To make this obligation effective, MEPs propose a presumption mechanism: if a provider does not comply with transparency obligations, it is automatically presumed to have used protected works without authorization. And if a court finds in favor of the rights holder, all reasonable court costs will be borne by the AI provider. It is a reversal of the burden of proof with potentially disruptive effects: it will no longer be the damaged publisher who will have to prove the violation, but the AI provider who will have to prove their compliance.
The exclusion mechanism
Alongside transparency, MEPs want rights holders (including press publishers, authors, photographers and publishing houses) to be able to effectively exclude their content from the training of AI systems. This right already exists in current legislation, but it works poorly. “Opt-out” signs published in newspapers are often ignored, and there is no centralized register to ensure compliance.
The proposal is to rely on the European Union Intellectual Property Office (Euipo), which manages trademarks and designs registered in the EU. The EUIPO would be responsible for managing an official register of exclusions, in standardized formats automatically readable by IT systems, so that AI providers can verify it before collecting data.
The issue of remuneration
The European cultural and creative sector, which includes cinema, music, publishing and journalism, is worth around 6.9 percent of the EU’s gross domestic product and employs around 8 million people. Allowing its contents to be used for free to train competing systems is, according to MPs, indirectly subsidizing big tech companies at the expense of the creators.
This is why Parliament calls for remuneration to be “fair and proportionate”, determined through good faith negotiations between rights holders and AI providers, and explicitly rejects the idea of a “blanket licence” that would allow providers to pay a single lump sum to train their models with any content.
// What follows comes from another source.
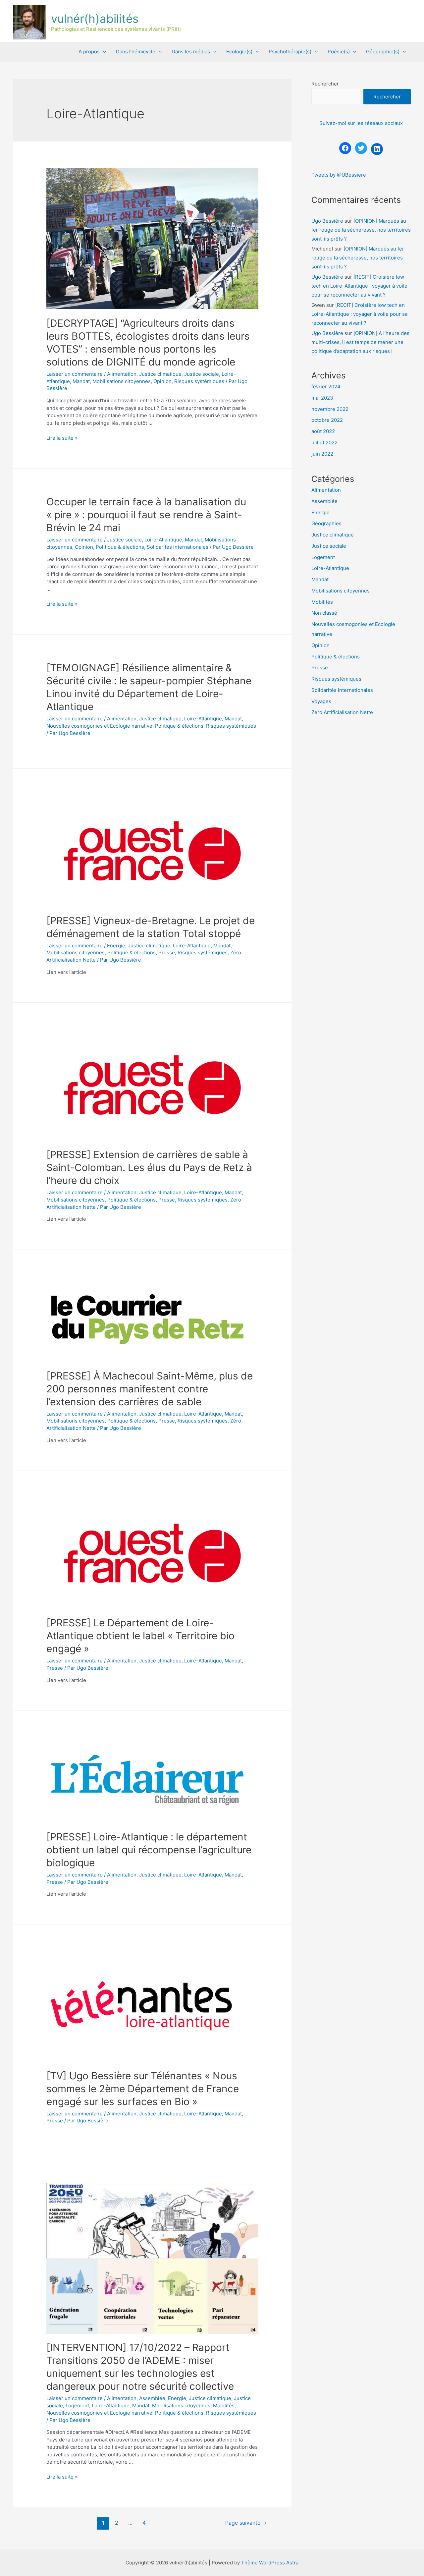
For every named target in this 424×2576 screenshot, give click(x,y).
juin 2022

A particularly relevant aspect concerns past uses. Many of the AI models available today were trained years ago, when the rules were more ambiguous or simply ignored. Parliament asks the Commission to evaluate compensation mechanisms also for these past uses, recognizing that waiting for the establishment of a licensing market would leave those who have already been harmed without protection.
The press as a special case
The text pays particular attention to the press and information sector, considered strategic not only economically but also democratically. The concern is not only that newspapers are stripped of their contents without compensation but also that AI systems tend to select sources in a non-neutral way, favoring some newspapers over others or favoring information services produced by the technology companies themselves.